See the form? It connects to the cloud.

Here’s what it does for my clients

That page is the link between the real world and my online presence. The page captures email address, first and last name, automatically adds those to my email mailing list and returns the client to my blog homepage and writes a personalized email series I wrote about this shoot, with links to these three posts:

– how I plan and estimate product photography shoots

– how I scout the locations for a product shoot

– how I actually photograph one of these productions

These posts include, bts photos, descriptions of apps used, recordings of periscope live streams, a short video of the shoot, ect. (I’m still working on building more content for this series). Ok so that’s what it does for my clients.
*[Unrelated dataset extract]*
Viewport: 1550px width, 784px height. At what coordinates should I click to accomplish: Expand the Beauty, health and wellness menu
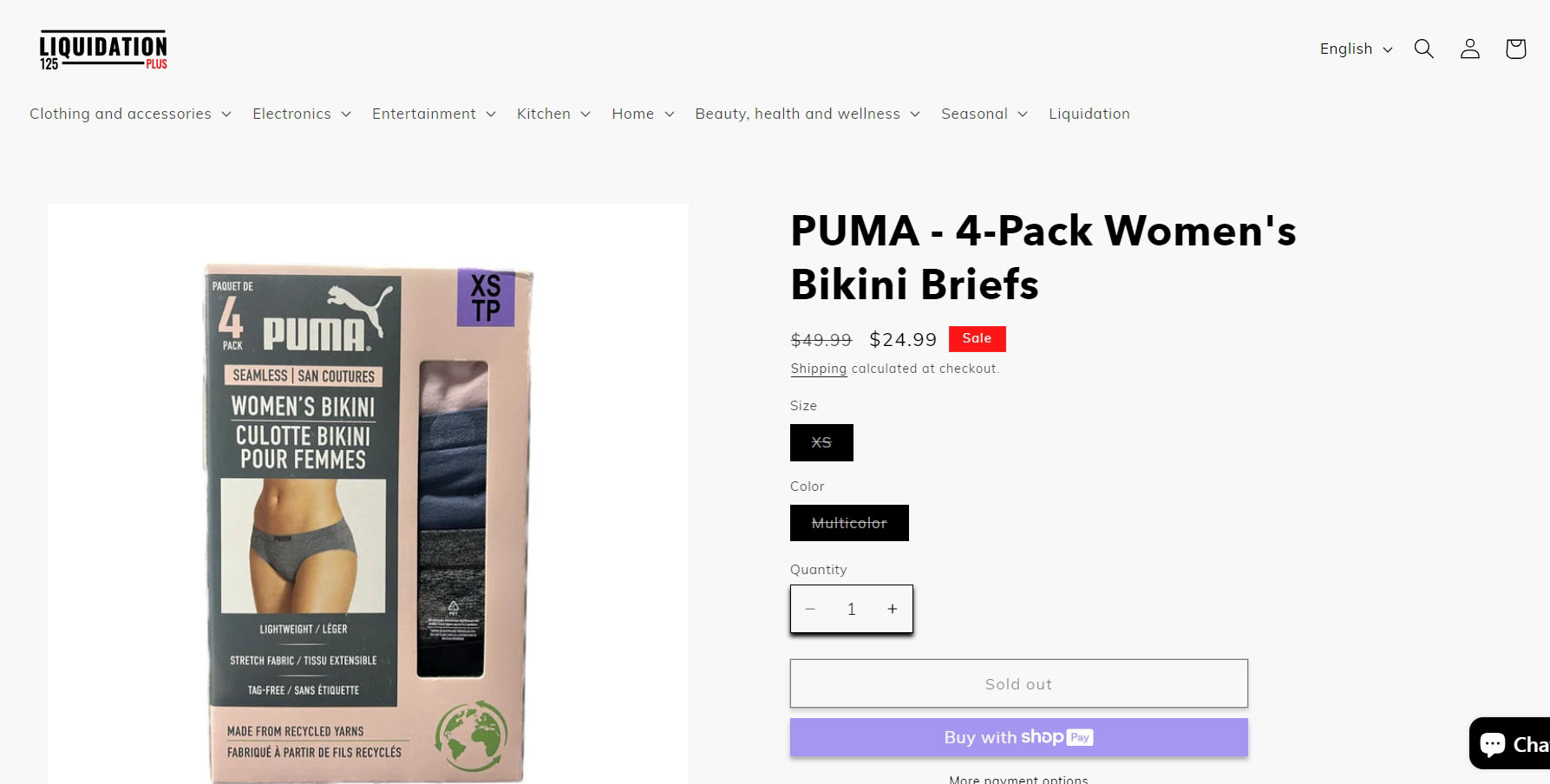808,114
Here’s what it does for my business

On my back-end in the cloud, it automatically enters the captured information [email, first name, last name, landing page version] from my email list (MailChimp) to my Customer Relationship Management service (SalesForce) via Zappier automation, which also sends an SMS to my phone letting me know that someone has subscribed via this specific mailer.

In the end my customer gets:

  • the post card with my contact info
  • a personalized interaction with my brand
  • introduced to my blog that talks about photography, cinematography and marketing
  • a personalized email with links to content, that talks about how this image is created

I get:

  • a new subscriber to my list,
  • a new lead for my product photography
  • an alert that someone just signed up

The beauty of this is, that now that this is all set up, it will happen automatically every time a potential customer types that url (blog.depuhl.com/product-photo-story) into their browser and fills out their contact info. This campaign is specifically marketed to current clients I have, who hire me to photograph very simple product photography and need to think about creating photographs that actually tell a story and to small businesses and creative shops that don’t think of me as a photographer, who can create this type of imagery.

The post cards are ordered (VistaPrint is having their semi-annual 50% off sale – one thousand 4 color postcards with b/w print on the back, run about $100.-) the landing page and email auto responder are created and once the cards mail out, it’ll be interesting to see how this campaign performs.

If you want to experience what my customers will see, you can click-through blog.depuhl.com/product-photo-story, and take the journey.

I’d love to hear any comments about how this process worked for you.